Hadoop is a big data computing framework that generally refers to the main components: the core, HDFS, and MapReduce. There are several other projects under the umbrella as well. For more information, see this interview with Cloudera CSO Mike Olson.

What is a Raspberry Pi?

The Pi is a small, inexpensive ($39) ARM based computer. It is meant primarily as an educational tool.

Is Hadoop on the Pi practical?

Nope! Compute performance is horrendous.

Then why?

It's a great learning opportunity to work with Hadoop and multiple nodes. It's also cool to be able to put your "compute cluster" in a lunch box.
In reality though, this article is much more about setting up your first Hadoop compute cluster than it is about the Pi.

Could I use this guide to setup a non-Raspberry Pi based (Real) Hadoop Cluster?

Absolutely, please do. I'll make notes to that effect throughout.

I've been wanting to do this anyhow, let's get started!

Yeah, that's what I said.

Hardware Used

  • 3x Raspberry Pis
  • 1x 110v Power Splitter
  • 1x 4 port 10/100 Switch
  • 1x Powered 7 port USB hub
  • 3x 2' Cat 5 cables
  • 3x 2' USB "power" cables
  • 3x Class 10 16GB SDHC Cards

Total cost: about $170 bucks. I picked it all up at my local Microcenter, including the Pis!

Pi Hadoop Cluster; caution: may be slow.

If you would like a a high performance Hadoop cluster just pick one of these up on the way home:

This will cost at least $59.95. Maybe more. Probably more.

Raspberry Pi Preparation

We'll do the master node by itself first so that this guide can be used for a single or multi-node setup. Note: On a non-Pi installation skip to Networking Preparation (though you may want to update your OS manually).

Initial Config

  1. Download the "Raspbian wheezy" image from here and follow these directions to set up your first SD card.
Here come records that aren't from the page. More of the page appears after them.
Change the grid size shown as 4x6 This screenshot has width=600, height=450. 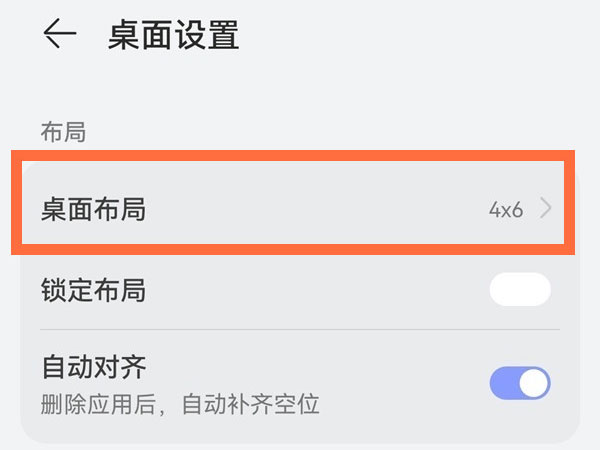[506, 209]
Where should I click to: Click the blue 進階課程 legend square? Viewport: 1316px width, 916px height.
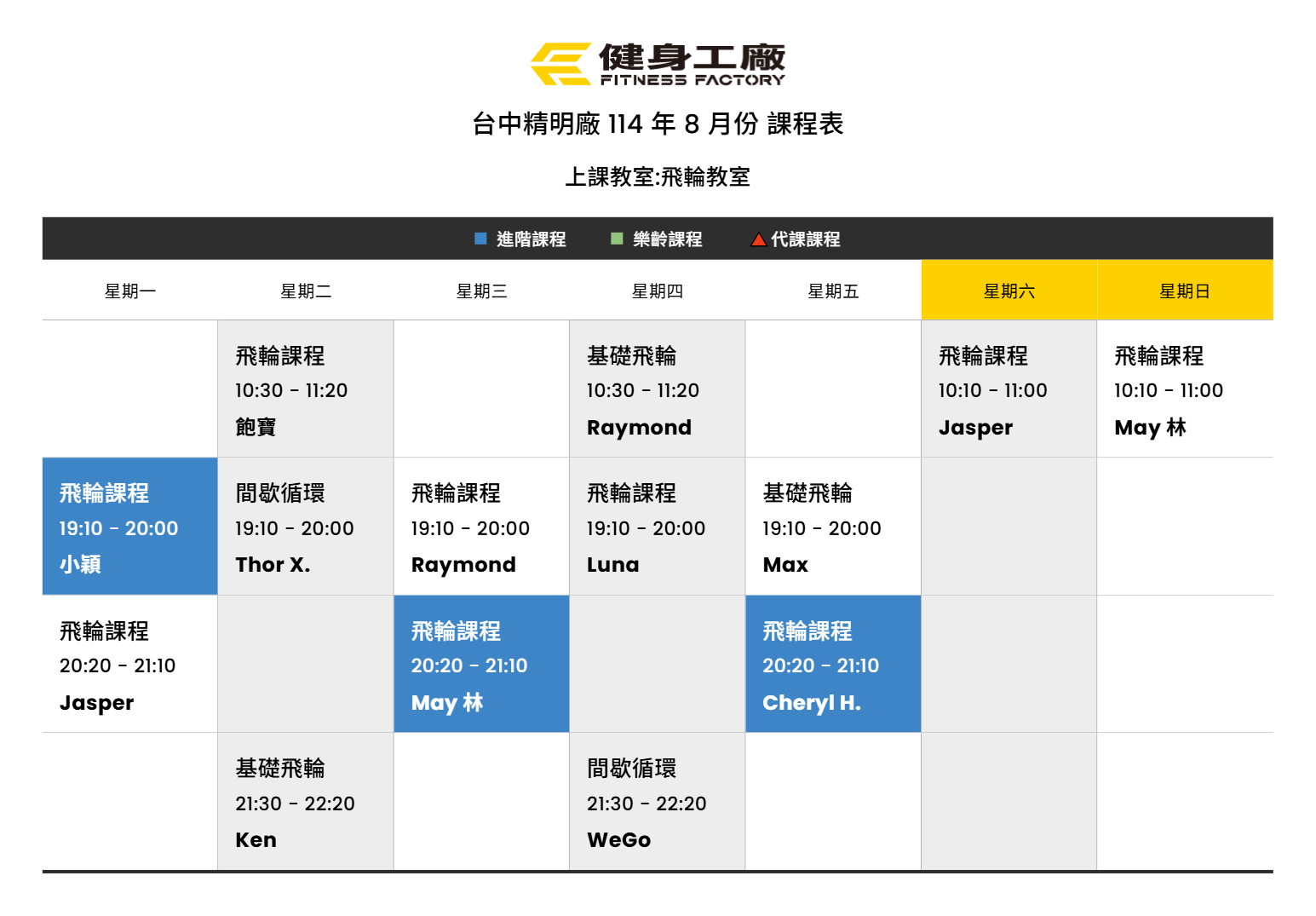point(480,239)
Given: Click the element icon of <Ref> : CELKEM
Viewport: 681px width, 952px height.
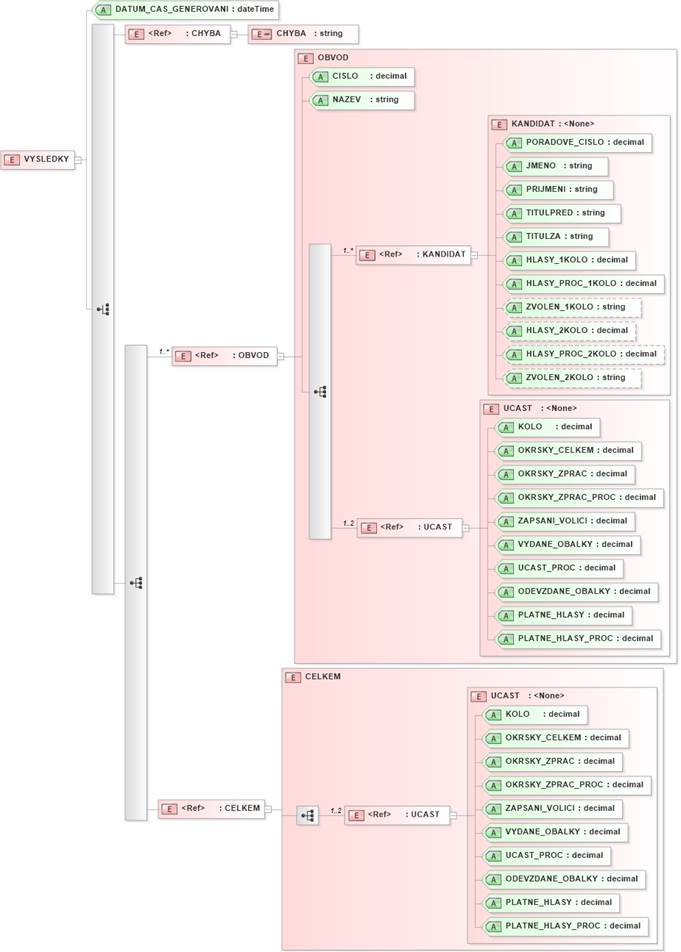Looking at the screenshot, I should 171,808.
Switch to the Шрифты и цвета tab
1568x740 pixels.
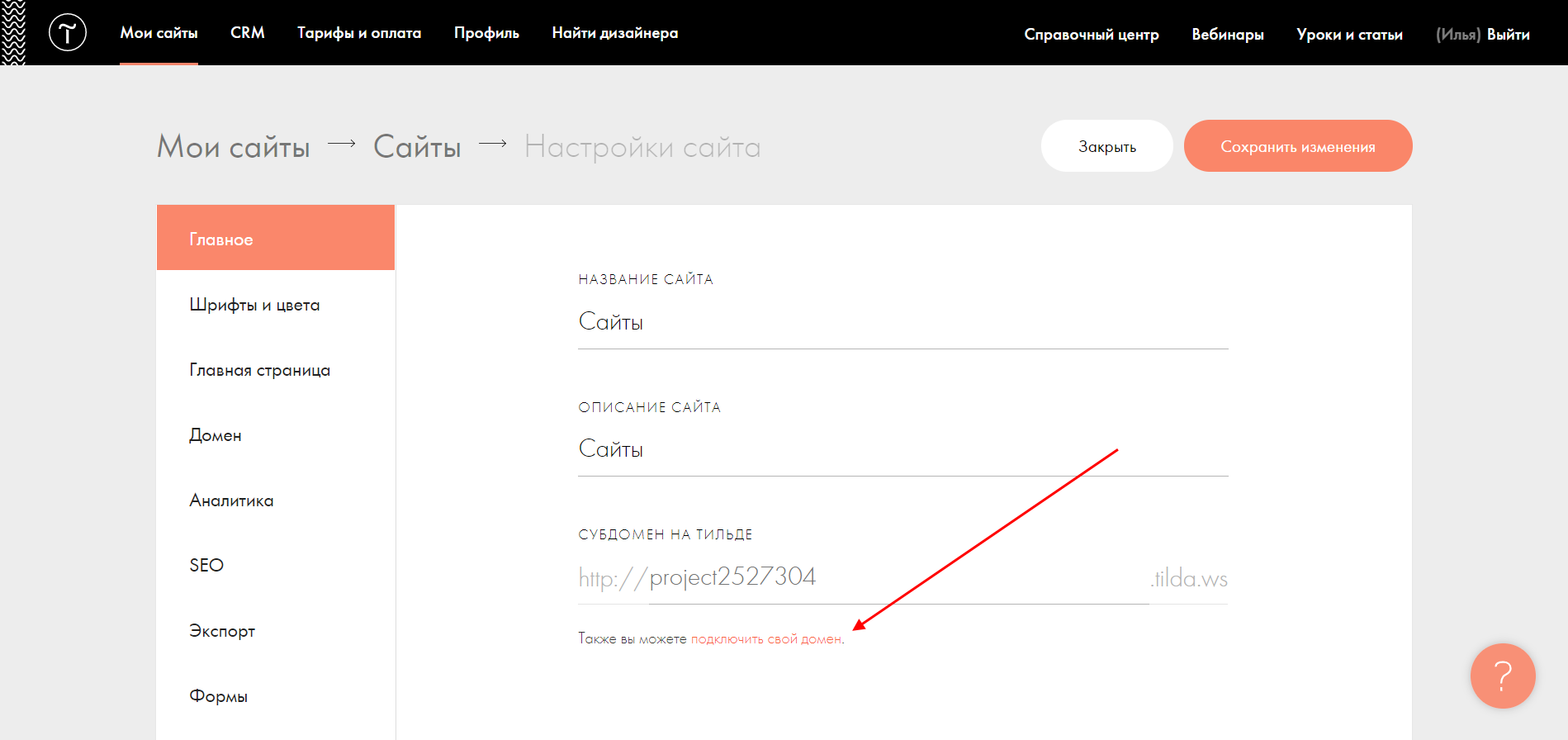click(254, 305)

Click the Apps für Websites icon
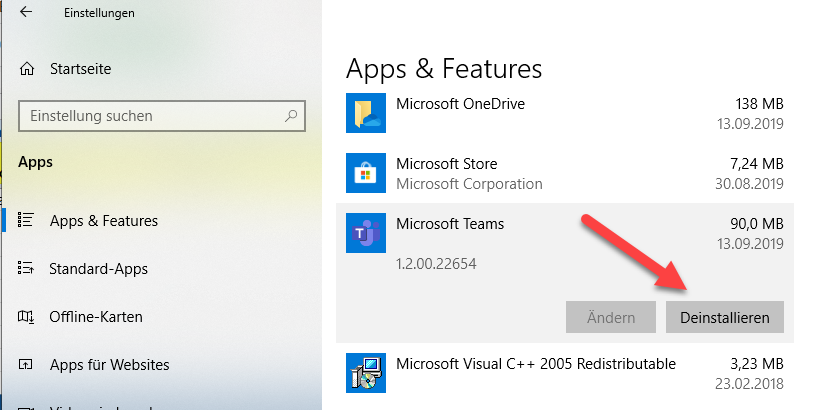[27, 365]
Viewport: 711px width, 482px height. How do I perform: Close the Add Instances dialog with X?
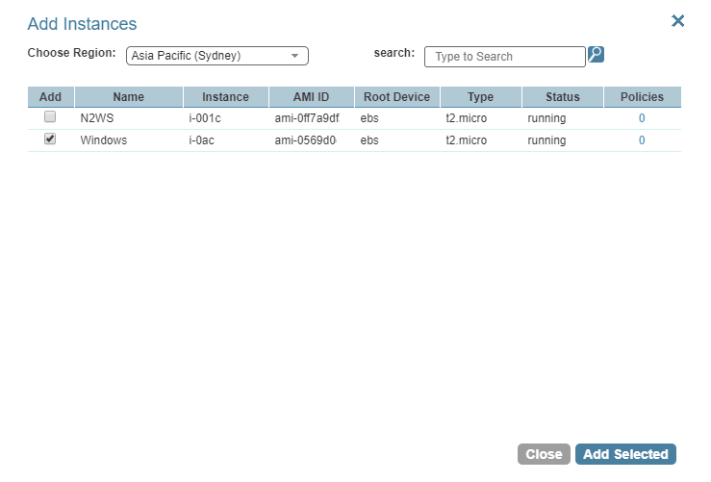[678, 21]
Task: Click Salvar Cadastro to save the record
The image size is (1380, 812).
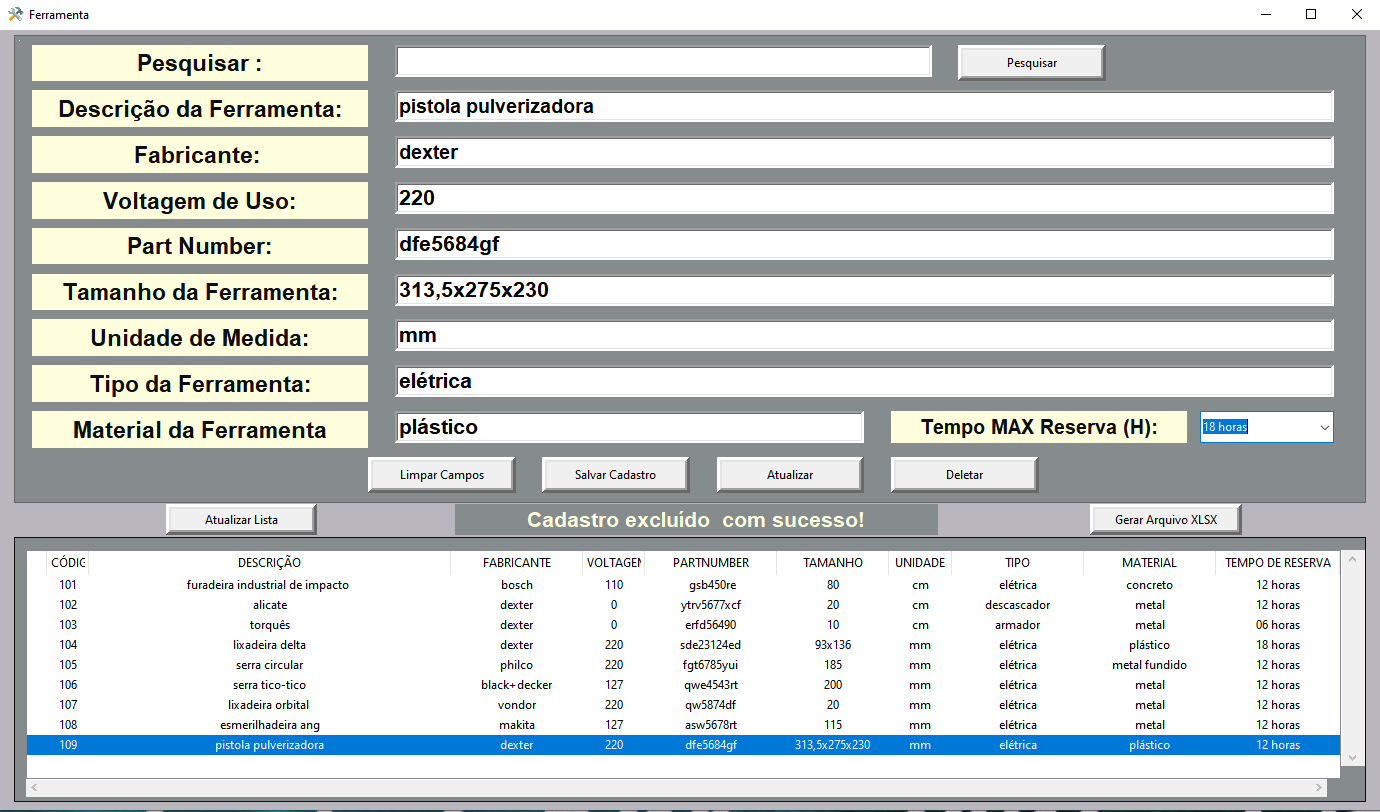Action: [x=614, y=473]
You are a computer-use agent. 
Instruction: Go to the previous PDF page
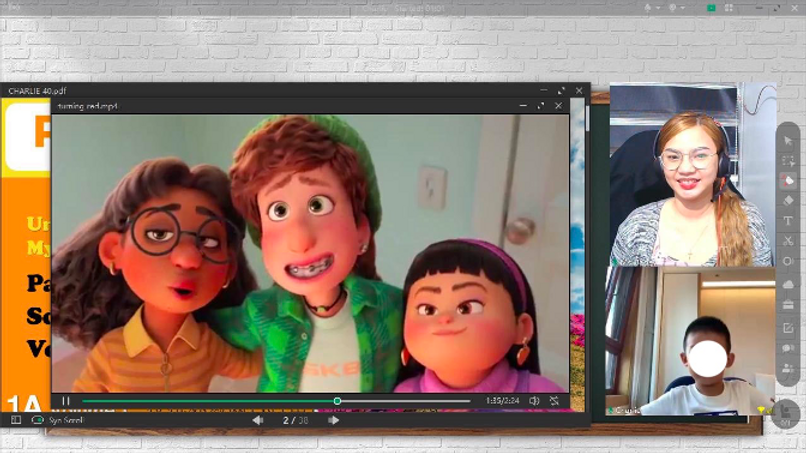(258, 421)
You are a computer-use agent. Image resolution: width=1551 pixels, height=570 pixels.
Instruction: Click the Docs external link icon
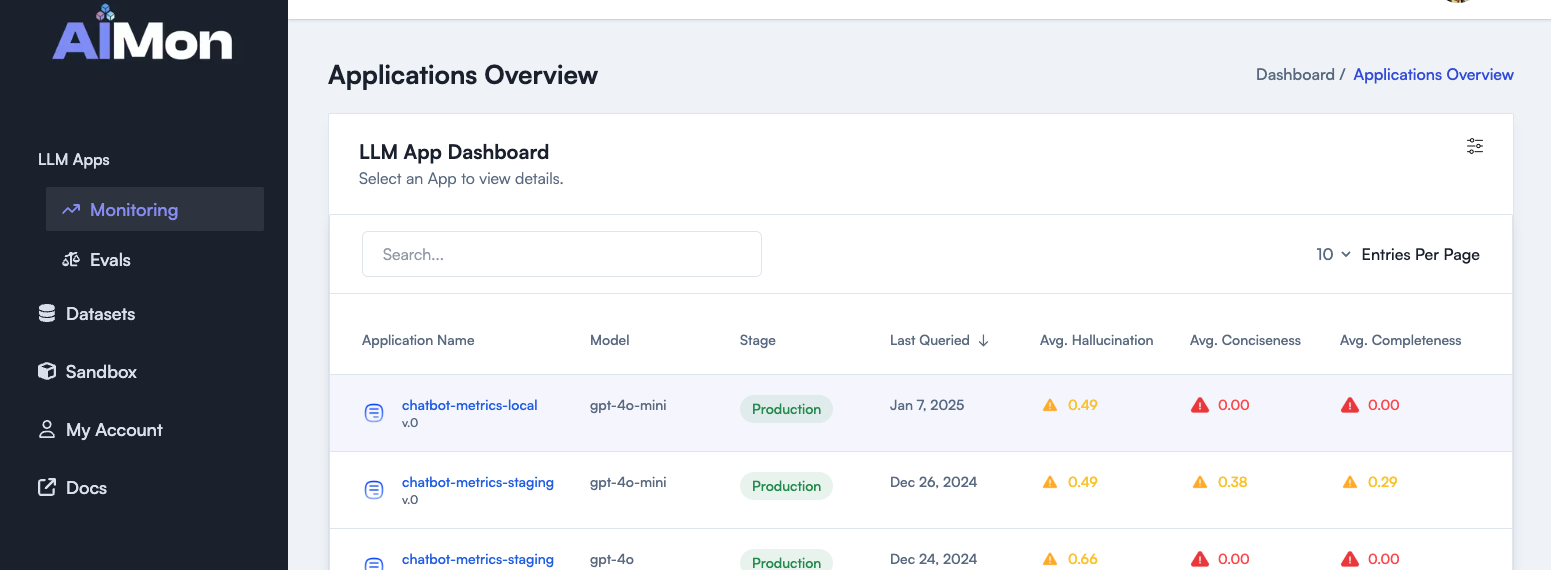click(47, 488)
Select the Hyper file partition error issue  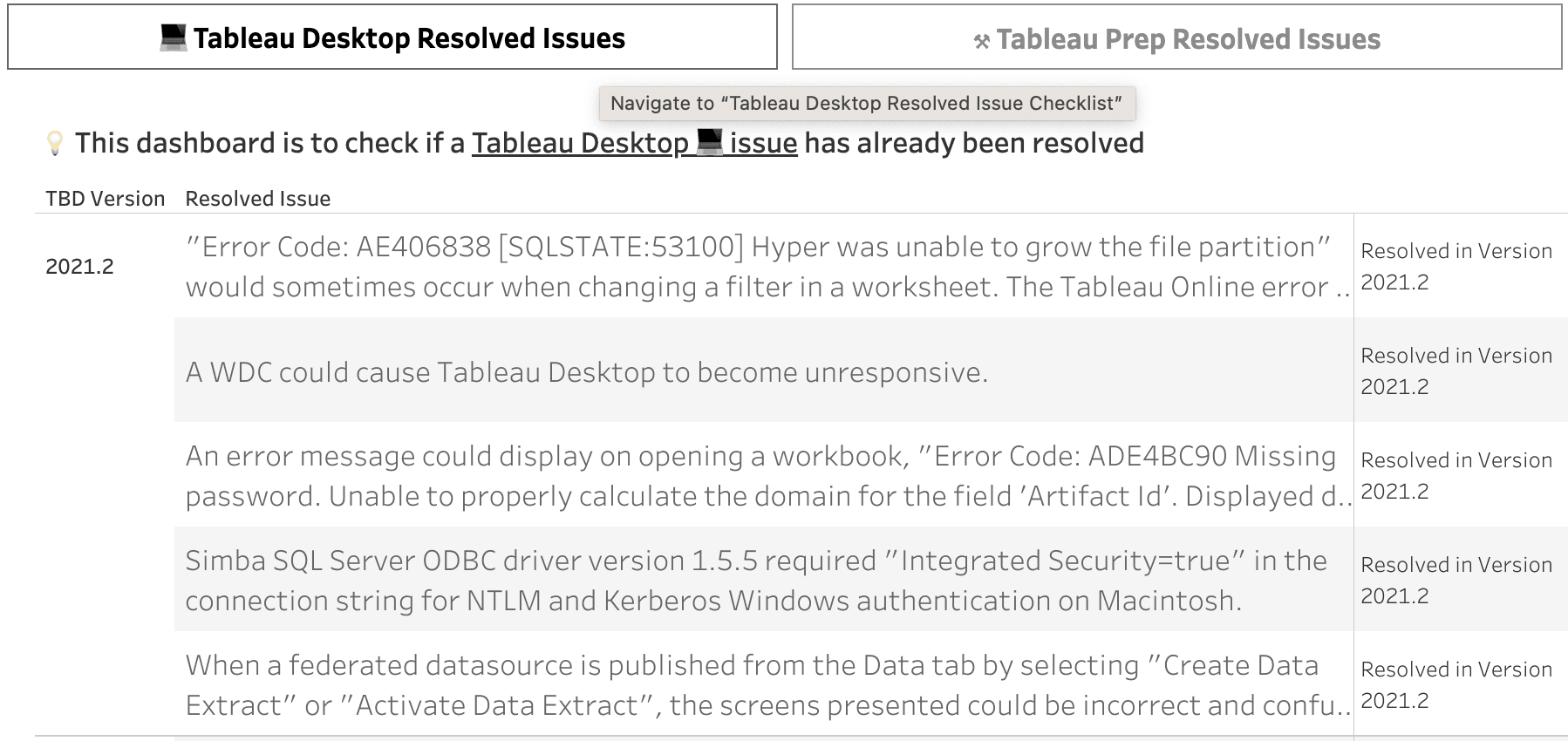(759, 266)
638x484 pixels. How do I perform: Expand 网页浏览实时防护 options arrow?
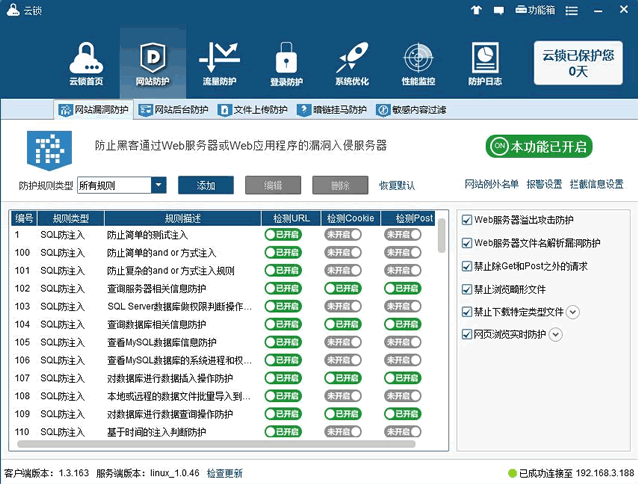[556, 334]
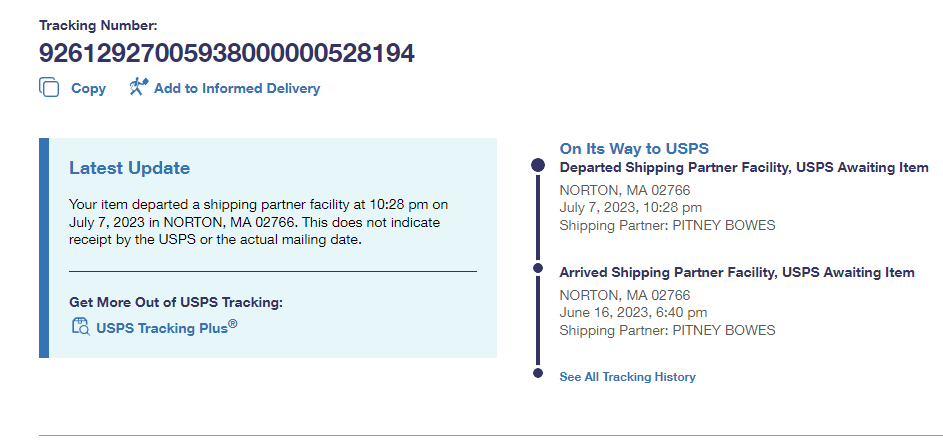Click the Arrived Shipping Partner Facility status title
Image resolution: width=943 pixels, height=440 pixels.
pos(737,272)
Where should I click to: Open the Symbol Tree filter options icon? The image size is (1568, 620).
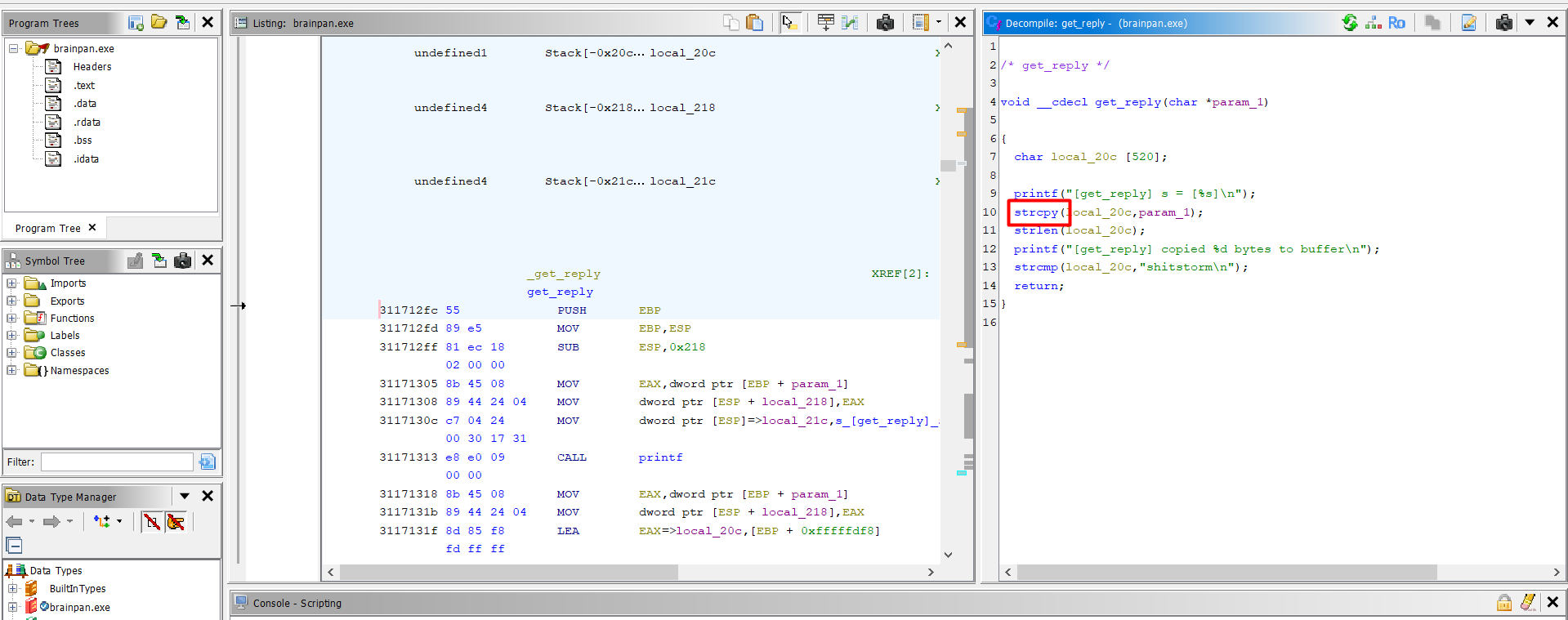tap(208, 462)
Soft-float isn't necessary.
  2. Hook up a monitor and keyboard and start up the device by connecting up the USB power.
  3. When the Raspberry Pi config tool launches, change the keyboard layout first. If you set passwords, etc. with the wrong KB layout you may have a hard time with that later.
  4. Change the timezone, then the locale. (Language, etc.)
  5. Change the default user password
  6. Configure the Pi to disable the X environment on boot. (boot_behavior->straight to desktop->no)
  7. Enable the SSH Daemon (Advanced-> A4 SSH) then exit the raspi-config tool
  8. Reboot the Pi. (sudo reboot)

Update The OS

Note: It is assumed from henceforth you are connecting to the Pi or your OS via SSH. You can continue on the direct terminal if you like until we get to multiple nodes.
  1. Log on to your Pi using the Raspberry user with the password you set earlier.
  2. To pull the newest sources, execute sudo apt-get update
  3. To pull upgrades for the OS and packages, execute sudo apt-get upgrade
  4. Reboot the pi. (sudo reboot)

Split the Memory/Overclock

  1. After logging back into the Pi, execute sudo raspi-config to bring up the Rasperry Pi config tool.
  2. Select Option 8, "Advanced Options"
  3. Select Option A3, "Memory Split"
  4. When prompted for how much memory the GPU should have, enter the minimum, "16" and hit enter.
  5. (If you would like to overclock) Select Option 7, "Overclock", hit "OK" to the warning, and select what speed you would like.
  6. On the main menu, select "finish" and hit "Yes" to reboot.

Networking Preparation

Each Hadoop node must have a unique name and static IP.  I'll be following the Debian instructions since the Rasbian build is based on Debian. If you're running another distro follow the instructions for that. (Redhat, CentOS, Ubuntu)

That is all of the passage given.